Turing machine in Bletchley Park
Turing machine in Bletchley Park
Our infrastructure is designed to provide low-latency and reliable access to blockchain mempools we operate on, along with an execution system optimized for high-frequency algorithmic trading.
Take the example of Arbitrum:
we operate a globally distributed network of Arbitrum nodes, strategically positioned to enable near-instant execution.
This geographic distribution allows us to be among the first to receive newly issued transactions, before they fully propagate across the network and are added to the blockchain. This data feeds our LiveFeed¹, which instantly delivers them to our algorithms for computing optimal strategies.
The models are hosted as close as possible to the sequencer, in a location dynamically determined through our latency benchmarks, in order to minimize the time between receiving information and making a decision.
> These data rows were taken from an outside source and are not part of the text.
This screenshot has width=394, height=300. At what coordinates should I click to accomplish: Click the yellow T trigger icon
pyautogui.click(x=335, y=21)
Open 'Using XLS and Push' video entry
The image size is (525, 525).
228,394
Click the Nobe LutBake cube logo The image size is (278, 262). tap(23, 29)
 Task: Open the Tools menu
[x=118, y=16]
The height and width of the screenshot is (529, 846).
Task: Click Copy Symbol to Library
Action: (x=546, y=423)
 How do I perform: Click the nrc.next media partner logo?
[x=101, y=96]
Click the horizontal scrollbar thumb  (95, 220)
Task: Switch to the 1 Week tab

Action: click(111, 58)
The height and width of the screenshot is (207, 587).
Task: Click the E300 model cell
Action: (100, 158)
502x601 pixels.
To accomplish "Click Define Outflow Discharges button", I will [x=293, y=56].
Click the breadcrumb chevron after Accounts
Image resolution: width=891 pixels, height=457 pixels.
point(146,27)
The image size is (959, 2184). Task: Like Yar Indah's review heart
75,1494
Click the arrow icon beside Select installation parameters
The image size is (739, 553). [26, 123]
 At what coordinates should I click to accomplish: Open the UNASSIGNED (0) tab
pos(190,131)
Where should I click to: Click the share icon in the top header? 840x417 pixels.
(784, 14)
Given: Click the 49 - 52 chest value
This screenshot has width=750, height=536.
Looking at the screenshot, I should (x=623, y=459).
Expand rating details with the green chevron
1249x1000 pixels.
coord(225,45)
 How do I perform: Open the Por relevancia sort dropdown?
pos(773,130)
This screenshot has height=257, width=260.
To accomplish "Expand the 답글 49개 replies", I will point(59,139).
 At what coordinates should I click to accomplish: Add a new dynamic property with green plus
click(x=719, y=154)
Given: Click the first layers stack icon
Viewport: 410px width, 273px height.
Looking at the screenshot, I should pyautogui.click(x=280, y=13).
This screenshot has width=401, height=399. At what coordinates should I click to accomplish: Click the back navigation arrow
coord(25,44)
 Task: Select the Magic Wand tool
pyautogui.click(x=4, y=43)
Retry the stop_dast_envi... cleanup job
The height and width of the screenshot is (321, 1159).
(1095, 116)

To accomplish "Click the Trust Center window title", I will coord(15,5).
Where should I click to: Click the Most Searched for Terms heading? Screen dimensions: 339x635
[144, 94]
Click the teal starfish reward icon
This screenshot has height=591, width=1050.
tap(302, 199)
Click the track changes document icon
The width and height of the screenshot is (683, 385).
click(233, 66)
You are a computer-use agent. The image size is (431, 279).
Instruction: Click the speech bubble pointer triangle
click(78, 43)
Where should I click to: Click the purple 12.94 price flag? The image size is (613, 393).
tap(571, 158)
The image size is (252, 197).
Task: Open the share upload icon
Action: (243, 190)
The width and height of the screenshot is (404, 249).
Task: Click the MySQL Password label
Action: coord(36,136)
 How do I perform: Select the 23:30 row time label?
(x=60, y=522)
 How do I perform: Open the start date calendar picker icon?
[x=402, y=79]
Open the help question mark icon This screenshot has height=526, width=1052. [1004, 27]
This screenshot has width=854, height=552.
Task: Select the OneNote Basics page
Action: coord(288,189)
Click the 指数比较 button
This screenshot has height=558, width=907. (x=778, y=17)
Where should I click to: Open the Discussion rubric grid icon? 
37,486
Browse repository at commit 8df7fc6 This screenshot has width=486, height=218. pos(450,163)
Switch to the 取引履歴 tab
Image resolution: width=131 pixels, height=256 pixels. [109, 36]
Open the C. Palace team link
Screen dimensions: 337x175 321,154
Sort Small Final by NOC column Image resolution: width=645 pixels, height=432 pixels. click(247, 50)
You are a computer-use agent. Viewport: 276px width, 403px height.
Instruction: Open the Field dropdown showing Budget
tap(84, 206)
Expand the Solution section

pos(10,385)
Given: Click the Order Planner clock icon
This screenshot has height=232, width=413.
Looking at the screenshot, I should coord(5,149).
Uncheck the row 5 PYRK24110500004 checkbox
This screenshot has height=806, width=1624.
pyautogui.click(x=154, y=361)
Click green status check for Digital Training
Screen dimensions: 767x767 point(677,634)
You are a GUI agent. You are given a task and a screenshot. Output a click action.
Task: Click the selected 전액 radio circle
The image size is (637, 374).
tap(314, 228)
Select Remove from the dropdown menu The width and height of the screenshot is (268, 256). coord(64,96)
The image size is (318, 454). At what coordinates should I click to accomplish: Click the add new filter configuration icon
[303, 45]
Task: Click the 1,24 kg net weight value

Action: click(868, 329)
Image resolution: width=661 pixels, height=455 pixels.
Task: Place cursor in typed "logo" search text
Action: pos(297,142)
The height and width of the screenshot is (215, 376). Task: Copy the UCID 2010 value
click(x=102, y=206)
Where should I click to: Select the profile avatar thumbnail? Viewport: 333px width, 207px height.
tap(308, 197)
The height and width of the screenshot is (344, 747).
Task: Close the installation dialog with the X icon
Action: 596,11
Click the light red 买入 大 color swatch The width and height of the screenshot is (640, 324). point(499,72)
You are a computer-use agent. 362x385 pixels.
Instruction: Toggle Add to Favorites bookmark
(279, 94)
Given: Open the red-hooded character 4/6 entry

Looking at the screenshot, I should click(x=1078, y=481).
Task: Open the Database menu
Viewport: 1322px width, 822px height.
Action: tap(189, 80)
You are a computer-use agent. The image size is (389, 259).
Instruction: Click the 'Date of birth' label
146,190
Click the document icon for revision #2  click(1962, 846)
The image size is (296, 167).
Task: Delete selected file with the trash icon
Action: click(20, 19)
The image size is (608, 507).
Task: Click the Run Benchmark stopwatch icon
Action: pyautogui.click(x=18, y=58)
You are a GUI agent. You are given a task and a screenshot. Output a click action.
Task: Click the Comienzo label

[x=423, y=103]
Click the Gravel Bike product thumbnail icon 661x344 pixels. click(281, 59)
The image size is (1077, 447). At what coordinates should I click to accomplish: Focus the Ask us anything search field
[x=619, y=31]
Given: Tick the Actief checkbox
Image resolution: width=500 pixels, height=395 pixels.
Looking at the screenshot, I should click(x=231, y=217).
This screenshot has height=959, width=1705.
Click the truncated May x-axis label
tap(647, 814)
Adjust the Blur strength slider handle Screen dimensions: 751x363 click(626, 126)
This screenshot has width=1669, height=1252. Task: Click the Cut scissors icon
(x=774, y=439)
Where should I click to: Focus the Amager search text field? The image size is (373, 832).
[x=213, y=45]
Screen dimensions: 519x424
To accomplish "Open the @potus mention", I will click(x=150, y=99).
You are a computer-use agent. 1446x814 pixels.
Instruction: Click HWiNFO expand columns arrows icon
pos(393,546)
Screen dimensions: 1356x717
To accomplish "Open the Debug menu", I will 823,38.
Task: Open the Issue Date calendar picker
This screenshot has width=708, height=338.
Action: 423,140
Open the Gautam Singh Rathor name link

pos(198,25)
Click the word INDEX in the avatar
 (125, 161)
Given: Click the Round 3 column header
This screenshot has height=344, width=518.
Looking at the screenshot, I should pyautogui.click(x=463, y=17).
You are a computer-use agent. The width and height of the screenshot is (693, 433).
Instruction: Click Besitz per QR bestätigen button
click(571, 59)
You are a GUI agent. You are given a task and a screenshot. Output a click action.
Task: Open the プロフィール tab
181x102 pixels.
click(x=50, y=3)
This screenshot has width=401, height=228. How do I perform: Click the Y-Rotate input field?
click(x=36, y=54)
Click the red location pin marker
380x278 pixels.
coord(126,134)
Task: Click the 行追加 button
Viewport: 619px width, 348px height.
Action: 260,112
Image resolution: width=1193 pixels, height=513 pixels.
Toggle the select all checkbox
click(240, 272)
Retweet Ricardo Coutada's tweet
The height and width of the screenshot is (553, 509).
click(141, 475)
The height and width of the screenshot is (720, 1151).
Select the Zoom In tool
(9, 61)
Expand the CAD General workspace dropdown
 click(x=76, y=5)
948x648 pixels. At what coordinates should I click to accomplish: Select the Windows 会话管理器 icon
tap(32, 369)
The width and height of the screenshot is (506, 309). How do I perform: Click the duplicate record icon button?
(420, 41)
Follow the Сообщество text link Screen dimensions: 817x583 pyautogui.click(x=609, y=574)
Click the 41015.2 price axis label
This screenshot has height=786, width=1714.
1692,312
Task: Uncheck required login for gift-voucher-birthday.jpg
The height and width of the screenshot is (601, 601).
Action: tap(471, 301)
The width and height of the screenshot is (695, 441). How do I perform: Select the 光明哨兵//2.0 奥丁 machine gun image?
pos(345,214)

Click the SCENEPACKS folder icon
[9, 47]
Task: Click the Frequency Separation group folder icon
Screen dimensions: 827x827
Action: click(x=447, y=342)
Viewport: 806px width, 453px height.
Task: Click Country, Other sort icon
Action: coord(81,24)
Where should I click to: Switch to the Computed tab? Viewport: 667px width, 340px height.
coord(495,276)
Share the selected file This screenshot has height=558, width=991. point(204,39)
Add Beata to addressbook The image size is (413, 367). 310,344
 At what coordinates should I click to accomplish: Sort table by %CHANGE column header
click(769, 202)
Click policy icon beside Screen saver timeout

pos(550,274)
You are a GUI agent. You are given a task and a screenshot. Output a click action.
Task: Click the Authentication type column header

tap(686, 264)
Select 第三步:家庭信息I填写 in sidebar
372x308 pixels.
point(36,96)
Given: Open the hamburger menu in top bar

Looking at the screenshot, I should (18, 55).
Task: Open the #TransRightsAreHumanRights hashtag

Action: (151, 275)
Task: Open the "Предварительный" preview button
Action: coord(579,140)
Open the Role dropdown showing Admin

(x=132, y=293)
When one of our algorithms identifies an opportunity or needs to execute an action, the transaction is sent to the nodes that our measurements indicate are closest to the sequencer.
We also optimize this process by leveraging MEV² mechanisms such as Timeboost to maximize our inclusion priority.
In parallel, we operate a dedicated data infrastructure for research, backtesting, and model training. We run our own indexers across all blockchains and protocols we operate on, including high-volume environments such as Hyperliquid. This allows us to build a complete, consistent, and usable historical dataset for quantitative development.
This data infrastructure relies on two complementary databases: the first is used for large-scale analytics thanks to its high-performance on massive queries and historical data exploration; the second is chosen for its transactional robustness and versatility, ideal for storing structured data, configuring strategies, and orchestrating our internal services. Together, these components form a coherent architecture, optimized both for low latency in production and for the analytical depth required for advanced quantitative strategy development.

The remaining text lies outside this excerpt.